Find the word "dropdown" below. Copy each line that has it.

— PROVIDED DATA —
######

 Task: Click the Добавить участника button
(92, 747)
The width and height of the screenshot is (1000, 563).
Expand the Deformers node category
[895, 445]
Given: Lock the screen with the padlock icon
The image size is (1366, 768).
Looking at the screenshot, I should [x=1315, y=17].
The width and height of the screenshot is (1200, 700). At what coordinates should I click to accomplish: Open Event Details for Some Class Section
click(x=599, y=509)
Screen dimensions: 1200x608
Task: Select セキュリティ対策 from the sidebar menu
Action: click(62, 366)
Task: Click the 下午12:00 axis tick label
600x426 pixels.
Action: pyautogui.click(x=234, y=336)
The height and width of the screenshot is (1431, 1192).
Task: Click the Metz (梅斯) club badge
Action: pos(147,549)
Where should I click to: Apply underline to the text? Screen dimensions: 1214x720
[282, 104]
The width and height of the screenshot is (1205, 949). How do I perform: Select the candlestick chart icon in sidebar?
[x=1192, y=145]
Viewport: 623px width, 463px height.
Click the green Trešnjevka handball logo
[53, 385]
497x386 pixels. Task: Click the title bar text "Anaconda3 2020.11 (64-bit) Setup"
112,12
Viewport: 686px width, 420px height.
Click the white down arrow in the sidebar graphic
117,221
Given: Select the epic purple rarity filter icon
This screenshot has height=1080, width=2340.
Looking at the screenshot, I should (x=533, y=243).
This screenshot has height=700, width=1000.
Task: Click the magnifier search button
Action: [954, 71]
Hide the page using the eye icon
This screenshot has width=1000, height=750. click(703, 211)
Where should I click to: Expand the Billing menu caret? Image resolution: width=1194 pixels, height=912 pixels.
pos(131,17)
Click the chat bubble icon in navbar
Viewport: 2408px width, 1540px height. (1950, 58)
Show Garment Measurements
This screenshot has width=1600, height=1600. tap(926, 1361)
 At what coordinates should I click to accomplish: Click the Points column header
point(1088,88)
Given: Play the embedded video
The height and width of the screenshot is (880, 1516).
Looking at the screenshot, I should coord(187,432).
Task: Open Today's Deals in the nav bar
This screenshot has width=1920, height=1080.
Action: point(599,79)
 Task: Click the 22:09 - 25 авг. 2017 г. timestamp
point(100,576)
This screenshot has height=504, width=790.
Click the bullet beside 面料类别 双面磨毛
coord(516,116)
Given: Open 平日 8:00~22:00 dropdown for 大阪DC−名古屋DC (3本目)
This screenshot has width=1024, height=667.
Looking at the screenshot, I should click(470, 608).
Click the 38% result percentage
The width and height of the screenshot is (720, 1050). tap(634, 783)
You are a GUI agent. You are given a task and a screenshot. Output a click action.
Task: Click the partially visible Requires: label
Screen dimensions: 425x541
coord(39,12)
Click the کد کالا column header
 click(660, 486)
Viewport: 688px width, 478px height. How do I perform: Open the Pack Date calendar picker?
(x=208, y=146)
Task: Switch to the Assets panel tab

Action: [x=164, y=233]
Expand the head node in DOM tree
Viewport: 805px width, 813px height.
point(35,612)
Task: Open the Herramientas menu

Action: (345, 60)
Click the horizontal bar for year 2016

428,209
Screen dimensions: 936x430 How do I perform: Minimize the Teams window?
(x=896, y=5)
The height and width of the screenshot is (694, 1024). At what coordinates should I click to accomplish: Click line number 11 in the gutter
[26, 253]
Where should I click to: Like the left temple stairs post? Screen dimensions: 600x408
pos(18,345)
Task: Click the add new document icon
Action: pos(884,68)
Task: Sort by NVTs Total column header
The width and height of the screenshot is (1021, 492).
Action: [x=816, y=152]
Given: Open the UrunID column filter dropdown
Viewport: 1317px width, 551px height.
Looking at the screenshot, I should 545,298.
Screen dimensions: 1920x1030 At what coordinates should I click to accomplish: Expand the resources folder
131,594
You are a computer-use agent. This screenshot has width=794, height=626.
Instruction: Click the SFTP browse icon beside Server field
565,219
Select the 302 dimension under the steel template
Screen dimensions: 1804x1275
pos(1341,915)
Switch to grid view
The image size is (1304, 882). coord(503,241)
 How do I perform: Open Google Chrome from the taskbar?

######

— RESPONSE AREA —
Given: Open 平日 8:00~22:00 dropdown for 大阪DC−名古屋DC (3本目)
Given: Open the UrunID column filter dropdown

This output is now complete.